Step 1: Create the Tool File
Create a new file in packages/server/src/tools/:
// packages/server/src/tools/my-tool.ts
import type { NativeTool, ToolResult, ToolContext } from './types.js';
export const myTool: NativeTool = {
name: 'my-tool',
description: 'A description of what this tool does.
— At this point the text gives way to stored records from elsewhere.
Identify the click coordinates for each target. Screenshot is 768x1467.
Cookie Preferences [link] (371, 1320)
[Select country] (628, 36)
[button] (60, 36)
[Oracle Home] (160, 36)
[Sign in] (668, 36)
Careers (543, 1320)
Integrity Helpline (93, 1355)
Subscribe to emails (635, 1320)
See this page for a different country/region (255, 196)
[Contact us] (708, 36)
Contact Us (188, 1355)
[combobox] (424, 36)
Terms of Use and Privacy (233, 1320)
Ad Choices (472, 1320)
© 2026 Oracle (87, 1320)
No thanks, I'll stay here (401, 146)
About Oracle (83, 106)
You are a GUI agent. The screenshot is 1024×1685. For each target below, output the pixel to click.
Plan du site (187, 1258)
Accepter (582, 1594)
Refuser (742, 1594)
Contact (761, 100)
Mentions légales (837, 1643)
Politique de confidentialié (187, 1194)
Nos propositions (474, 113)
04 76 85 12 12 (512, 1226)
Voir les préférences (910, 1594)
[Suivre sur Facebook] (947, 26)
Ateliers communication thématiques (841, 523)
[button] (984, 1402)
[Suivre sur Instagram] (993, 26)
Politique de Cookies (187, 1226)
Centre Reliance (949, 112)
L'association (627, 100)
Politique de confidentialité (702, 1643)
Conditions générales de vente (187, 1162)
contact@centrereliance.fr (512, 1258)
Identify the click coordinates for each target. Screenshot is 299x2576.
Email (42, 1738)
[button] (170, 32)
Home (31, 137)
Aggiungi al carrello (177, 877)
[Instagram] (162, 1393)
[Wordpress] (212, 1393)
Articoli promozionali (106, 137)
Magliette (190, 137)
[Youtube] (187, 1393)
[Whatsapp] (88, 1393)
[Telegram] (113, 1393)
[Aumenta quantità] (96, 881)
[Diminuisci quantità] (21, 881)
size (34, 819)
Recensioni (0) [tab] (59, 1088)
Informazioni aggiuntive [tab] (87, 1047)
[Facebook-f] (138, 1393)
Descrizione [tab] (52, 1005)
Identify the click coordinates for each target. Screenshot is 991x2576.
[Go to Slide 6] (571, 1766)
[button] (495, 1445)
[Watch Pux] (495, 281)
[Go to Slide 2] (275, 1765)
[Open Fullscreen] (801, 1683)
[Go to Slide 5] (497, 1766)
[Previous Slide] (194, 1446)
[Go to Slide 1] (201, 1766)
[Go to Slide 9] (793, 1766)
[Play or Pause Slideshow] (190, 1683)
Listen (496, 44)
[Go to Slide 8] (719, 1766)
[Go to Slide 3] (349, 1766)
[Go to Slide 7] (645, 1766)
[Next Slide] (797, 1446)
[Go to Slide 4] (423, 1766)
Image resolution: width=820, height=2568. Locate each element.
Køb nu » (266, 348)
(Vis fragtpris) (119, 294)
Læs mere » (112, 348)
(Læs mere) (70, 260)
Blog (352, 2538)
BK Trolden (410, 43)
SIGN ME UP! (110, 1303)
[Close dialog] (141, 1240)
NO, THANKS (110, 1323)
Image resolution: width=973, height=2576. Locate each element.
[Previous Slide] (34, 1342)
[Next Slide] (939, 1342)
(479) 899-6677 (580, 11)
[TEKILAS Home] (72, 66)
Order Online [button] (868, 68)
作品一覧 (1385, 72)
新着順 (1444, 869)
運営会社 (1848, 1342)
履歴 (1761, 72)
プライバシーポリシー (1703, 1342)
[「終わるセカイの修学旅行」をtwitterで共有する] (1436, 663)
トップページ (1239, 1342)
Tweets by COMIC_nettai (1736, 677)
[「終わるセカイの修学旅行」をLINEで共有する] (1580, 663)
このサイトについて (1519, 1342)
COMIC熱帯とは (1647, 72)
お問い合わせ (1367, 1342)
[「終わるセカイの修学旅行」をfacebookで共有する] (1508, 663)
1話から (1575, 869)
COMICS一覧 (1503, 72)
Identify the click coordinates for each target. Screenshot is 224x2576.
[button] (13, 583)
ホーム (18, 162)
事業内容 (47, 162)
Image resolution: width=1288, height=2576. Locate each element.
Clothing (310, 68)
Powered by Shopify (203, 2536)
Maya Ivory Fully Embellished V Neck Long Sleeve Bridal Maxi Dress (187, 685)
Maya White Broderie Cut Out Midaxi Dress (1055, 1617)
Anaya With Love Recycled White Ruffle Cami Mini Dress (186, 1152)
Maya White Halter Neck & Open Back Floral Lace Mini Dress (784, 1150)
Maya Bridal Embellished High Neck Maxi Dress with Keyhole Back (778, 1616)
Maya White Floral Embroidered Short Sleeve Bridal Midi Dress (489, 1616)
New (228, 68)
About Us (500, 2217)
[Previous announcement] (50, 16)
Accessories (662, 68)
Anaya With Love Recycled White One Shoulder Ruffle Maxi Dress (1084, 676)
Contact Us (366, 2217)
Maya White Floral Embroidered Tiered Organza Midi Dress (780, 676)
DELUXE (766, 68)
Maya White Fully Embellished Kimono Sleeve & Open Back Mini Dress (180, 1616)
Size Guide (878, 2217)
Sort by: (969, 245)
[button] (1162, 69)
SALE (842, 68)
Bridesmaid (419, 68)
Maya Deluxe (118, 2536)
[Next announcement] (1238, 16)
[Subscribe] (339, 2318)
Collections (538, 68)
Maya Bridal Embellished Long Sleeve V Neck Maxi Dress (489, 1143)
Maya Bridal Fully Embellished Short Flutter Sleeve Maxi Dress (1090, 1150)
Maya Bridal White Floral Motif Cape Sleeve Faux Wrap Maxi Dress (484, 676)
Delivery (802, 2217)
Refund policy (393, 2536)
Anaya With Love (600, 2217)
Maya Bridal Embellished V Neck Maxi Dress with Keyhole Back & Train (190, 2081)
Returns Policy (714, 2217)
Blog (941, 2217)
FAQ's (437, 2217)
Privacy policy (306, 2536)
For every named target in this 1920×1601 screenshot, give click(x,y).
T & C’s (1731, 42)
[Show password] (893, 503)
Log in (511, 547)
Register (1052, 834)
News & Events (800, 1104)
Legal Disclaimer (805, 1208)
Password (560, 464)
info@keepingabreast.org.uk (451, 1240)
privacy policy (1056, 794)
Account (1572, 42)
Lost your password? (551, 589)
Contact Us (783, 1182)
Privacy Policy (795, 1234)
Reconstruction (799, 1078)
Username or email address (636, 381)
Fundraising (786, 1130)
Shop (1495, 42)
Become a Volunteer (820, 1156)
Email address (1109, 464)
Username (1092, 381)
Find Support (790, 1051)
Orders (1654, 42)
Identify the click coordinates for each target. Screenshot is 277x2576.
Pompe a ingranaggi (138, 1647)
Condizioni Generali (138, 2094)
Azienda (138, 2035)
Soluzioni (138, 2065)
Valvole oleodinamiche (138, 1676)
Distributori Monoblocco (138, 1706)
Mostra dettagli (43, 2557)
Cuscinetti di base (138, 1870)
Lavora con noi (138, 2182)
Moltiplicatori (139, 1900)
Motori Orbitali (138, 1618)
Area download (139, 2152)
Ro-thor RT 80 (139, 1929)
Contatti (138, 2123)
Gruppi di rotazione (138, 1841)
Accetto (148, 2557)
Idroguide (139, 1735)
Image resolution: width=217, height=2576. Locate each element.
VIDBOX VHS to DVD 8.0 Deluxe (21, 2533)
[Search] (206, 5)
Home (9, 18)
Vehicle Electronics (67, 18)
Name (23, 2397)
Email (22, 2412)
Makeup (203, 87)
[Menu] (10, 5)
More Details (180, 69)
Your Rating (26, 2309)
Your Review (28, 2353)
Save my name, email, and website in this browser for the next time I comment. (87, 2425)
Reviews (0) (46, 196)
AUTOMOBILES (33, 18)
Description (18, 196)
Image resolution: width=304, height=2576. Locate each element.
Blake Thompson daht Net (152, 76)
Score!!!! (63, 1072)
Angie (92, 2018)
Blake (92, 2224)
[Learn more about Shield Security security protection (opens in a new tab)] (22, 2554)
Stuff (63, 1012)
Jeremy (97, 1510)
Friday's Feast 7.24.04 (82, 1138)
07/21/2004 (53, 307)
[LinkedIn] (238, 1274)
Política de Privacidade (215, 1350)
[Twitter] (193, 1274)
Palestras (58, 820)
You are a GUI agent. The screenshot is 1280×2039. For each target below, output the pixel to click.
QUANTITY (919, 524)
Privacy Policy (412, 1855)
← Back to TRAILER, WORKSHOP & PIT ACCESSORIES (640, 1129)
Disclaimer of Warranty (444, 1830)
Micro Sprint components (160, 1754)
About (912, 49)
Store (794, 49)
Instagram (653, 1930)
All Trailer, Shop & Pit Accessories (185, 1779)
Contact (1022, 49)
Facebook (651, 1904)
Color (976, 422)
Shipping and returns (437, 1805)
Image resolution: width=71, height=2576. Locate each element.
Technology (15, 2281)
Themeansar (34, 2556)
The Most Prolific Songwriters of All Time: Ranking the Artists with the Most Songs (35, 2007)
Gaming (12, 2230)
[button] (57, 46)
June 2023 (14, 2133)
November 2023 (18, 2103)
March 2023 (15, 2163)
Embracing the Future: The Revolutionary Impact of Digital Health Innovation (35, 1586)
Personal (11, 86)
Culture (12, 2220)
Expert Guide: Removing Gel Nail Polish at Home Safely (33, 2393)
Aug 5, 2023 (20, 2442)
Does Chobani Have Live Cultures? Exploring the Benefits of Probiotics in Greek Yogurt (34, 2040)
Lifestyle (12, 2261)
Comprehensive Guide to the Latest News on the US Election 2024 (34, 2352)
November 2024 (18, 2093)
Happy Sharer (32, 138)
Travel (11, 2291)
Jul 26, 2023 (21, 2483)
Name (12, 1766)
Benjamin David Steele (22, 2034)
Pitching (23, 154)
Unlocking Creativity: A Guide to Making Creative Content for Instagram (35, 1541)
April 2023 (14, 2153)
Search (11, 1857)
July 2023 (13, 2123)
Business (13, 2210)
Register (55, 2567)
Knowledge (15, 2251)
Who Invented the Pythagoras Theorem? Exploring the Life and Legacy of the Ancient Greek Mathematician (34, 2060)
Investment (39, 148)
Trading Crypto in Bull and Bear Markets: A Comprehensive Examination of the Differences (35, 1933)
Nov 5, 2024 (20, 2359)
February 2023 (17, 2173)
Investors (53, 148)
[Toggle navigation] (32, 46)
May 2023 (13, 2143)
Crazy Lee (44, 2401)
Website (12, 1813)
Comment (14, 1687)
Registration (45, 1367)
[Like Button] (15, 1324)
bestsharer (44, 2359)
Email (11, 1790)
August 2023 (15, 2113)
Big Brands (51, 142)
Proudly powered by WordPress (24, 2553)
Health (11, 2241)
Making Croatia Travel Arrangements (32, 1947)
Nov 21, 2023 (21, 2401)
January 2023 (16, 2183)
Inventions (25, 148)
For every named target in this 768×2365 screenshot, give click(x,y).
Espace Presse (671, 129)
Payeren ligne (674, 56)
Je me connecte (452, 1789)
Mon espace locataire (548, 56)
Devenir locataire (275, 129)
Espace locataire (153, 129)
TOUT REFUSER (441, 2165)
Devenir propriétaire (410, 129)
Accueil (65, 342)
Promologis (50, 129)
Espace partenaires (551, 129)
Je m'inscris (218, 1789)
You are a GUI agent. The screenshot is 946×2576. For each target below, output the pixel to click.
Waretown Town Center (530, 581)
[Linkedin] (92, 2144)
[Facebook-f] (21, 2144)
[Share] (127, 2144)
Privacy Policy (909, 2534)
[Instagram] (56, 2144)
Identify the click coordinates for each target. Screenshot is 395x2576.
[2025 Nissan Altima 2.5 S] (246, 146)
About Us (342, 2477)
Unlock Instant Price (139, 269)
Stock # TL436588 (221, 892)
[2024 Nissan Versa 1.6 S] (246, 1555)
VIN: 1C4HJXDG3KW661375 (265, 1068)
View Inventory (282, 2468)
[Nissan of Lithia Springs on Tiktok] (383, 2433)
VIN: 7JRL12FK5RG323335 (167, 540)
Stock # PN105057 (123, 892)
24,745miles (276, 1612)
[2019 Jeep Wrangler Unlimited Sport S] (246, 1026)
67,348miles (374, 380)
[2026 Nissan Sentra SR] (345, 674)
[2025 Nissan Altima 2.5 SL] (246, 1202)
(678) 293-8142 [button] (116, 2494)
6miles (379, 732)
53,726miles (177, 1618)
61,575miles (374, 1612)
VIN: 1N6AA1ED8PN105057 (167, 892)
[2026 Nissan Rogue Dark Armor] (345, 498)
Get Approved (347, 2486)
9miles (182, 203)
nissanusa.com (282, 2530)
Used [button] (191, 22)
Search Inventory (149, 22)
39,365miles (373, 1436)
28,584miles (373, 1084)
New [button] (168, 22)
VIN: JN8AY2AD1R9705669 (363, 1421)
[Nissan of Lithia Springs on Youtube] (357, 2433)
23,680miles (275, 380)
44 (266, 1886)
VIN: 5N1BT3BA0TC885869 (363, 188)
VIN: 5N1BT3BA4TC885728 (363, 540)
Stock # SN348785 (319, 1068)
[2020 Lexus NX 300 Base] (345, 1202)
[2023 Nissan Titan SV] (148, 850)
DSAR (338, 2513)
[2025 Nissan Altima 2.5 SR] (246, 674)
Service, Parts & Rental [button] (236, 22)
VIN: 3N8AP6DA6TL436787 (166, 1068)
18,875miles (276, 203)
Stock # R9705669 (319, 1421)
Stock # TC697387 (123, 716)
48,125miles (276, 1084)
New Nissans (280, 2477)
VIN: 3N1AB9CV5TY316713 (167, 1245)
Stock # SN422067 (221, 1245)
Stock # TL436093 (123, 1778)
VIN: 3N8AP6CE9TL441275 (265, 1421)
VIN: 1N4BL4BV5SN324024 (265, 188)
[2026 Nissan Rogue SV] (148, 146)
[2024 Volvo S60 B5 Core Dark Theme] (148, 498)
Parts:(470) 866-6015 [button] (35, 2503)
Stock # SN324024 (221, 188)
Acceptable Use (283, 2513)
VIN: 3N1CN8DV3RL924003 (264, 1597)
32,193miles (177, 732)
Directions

This is shown to the LLM.',
inputSchema: {
type: 'object',
properties: {
param1: {
type: 'string',
description: 'Description of param1',
},
param2: {
type: 'number',
description: 'Description of param2',
default: 10,
},
},
required: ['param1'],
},
async execute(input: Record<string, unknown>, context: ToolContext): Promise<ToolResult> {
const param1 = input.param1 as string;
const param2 = (input.param2 as number) || 10;
try {
// Your tool logic here
const result = await doSomething(param1, param2);
return {
content: [{ type: 'text', text: result }],
};
} catch (error) {
const message = error instanceof Error ? error.message : 'Unknown error';
return {
content: [{ type: 'text', text: `Error: ${message}` }],
isError: true,
};
}
},
};
Step 2: Register the Tool
Add your tool to the registry in packages/server/src/tools/index.ts:
import { myTool } from './my-tool.js';
// Register built-in native tools
nativeToolRegistry.set('web-scrape', webScrapeTool);
nativeToolRegistry.set('my-tool', myTool); // Add this line
Step 3: Configure Agent Access
Enable the tool for agents that should have access:
// config/app.config.ts
{
id: 'my-agent',
name: 'My Agent',
// ...
allowedTools: ['native:my-tool'],
}
Type Definitions
NativeTool
interface NativeTool {
/** Unique tool name (used in allowedTools as 'native:name') */
name: string;
/** Human-readable description for the LLM */
description: string;
/** JSON Schema describing the tool's input parameters */
inputSchema: JSONSchema;
/** Optional metadata for UI templates and other extensions */
_meta?: NativeToolMeta;
/** Execute the tool with the given input */
execute: (input: Record<string, unknown>, context: ToolContext) => Promise<ToolResult>;
}
NativeToolMeta
Metadata for configuring tool widgets:
interface NativeToolMeta {
/** Inline HTML template for widget rendering */
'ui/template'?: string;
/** File path relative to tools/templates/ for widget rendering */
'ui/templateFile'?: string;
/** Additional metadata keys */
[key: string]: unknown;
}
ToolContext
The context object passed to every tool execution:
interface ToolContext {
userId?: string; // Current user's ID (if authenticated)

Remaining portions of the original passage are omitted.